WRITTEN PROBLEM ->
Rewrite the records from the line holding "[Powered by OneTrust" through the line holding "Personnaliser [Personnaliser (fenêtre", inclusive, with the requests unchanged. Scale every coordinate in the answers by 1.3, rounding to the nearest whole number with halves rounded up.

EXTRACTED DATA ->

• • •

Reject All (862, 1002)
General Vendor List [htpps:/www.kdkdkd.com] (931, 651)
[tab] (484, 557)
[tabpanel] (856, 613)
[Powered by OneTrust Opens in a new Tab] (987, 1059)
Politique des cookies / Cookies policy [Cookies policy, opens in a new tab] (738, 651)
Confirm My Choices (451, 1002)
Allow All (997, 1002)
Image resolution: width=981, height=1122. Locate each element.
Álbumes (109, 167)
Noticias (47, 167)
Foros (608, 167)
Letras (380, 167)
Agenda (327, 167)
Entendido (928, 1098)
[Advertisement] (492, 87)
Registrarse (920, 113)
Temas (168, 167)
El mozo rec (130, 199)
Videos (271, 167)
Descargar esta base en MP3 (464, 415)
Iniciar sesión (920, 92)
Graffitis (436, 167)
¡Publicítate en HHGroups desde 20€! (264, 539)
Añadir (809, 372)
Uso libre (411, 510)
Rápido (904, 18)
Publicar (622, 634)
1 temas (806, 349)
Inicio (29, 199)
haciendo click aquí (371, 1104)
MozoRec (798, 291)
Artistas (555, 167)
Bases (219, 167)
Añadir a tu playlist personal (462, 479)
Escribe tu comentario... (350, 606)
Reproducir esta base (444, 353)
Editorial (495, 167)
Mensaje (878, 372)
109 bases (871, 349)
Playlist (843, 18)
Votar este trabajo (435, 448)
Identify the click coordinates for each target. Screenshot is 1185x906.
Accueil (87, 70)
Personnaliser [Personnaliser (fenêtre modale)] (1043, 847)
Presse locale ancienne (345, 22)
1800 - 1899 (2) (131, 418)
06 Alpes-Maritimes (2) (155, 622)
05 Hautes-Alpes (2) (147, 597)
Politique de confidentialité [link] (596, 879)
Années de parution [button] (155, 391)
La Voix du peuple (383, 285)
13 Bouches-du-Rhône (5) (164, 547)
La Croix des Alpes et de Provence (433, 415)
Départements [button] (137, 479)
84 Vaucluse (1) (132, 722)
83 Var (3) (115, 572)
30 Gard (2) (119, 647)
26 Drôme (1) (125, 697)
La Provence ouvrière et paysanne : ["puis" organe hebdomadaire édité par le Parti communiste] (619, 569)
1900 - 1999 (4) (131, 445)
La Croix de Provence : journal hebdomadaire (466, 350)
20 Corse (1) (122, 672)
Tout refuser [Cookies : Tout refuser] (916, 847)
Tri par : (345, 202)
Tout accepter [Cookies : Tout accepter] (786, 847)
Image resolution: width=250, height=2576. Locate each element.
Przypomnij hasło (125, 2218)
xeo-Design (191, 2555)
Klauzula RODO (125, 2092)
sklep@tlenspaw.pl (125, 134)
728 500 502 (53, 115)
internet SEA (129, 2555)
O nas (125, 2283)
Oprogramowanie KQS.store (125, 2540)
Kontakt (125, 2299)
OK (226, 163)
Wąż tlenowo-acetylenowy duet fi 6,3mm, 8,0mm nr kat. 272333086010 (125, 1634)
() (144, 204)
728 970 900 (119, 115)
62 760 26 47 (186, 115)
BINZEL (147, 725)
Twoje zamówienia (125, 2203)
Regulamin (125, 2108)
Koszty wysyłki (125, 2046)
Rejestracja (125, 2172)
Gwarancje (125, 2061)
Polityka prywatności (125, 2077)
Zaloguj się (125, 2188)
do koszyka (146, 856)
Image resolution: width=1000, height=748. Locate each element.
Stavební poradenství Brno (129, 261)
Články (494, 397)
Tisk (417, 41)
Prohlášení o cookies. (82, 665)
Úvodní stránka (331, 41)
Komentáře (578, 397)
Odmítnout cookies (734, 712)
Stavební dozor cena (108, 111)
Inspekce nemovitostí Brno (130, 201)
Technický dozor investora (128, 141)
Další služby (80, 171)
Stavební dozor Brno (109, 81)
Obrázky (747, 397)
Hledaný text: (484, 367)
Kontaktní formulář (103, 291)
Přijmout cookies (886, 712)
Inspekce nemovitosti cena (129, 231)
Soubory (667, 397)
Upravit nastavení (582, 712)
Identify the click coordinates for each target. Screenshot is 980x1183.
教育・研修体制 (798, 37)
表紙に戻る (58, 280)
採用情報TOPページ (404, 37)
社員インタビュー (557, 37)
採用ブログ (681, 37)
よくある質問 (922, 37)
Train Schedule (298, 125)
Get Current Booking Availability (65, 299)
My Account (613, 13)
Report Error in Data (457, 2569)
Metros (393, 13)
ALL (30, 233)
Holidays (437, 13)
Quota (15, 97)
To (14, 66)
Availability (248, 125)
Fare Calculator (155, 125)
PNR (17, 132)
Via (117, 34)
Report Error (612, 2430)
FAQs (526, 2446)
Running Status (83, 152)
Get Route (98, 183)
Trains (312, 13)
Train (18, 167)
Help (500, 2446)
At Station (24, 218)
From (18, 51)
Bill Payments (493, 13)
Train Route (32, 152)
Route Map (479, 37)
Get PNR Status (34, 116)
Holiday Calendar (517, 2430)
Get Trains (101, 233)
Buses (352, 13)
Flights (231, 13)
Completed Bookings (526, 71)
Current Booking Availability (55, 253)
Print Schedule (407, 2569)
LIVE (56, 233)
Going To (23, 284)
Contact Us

• • •

WRITTEN REPLY ->
[Powered by OneTrust Opens in a new Tab] (1283, 1377)
Politique des cookies / Cookies policy [Cookies policy, opens in a new tab] (959, 846)
Confirm My Choices (586, 1303)
Allow All (1296, 1303)
Image resolution: width=981, height=1122. Locate each element.
Álbumes (142, 217)
Noticias (61, 217)
Foros (790, 217)
Letras (494, 217)
Agenda (425, 217)
Entendido (1206, 1427)
[Advertisement] (640, 113)
Registrarse (1196, 147)
Temas (218, 217)
El mozo rec (169, 259)
Videos (352, 217)
Descargar esta base en MP3 (603, 540)
Iniciar sesión (1196, 120)
Graffitis (567, 217)
¡Publicítate en HHGroups desde 20€! (343, 701)
Añadir (1052, 484)
Uso libre (534, 663)
Rápido (1175, 23)
Publicar (809, 824)
1 temas (1048, 454)
Inicio (38, 259)
haciendo click aquí (482, 1435)
MozoRec (1037, 378)
Artistas (722, 217)
Bases (285, 217)
Añadir a tu playlist personal (601, 623)
Escribe tu comentario... (455, 788)
Reproducir esta base (577, 459)
Editorial (644, 217)
Mensaje (1141, 484)
109 bases (1132, 454)
Playlist (1096, 23)
Votar este trabajo (566, 582)
Identify the click coordinates for each target. Screenshot is 1185x906.
Accueil (113, 91)
Personnaliser [Personnaliser (fenêtre modale)] (1356, 1101)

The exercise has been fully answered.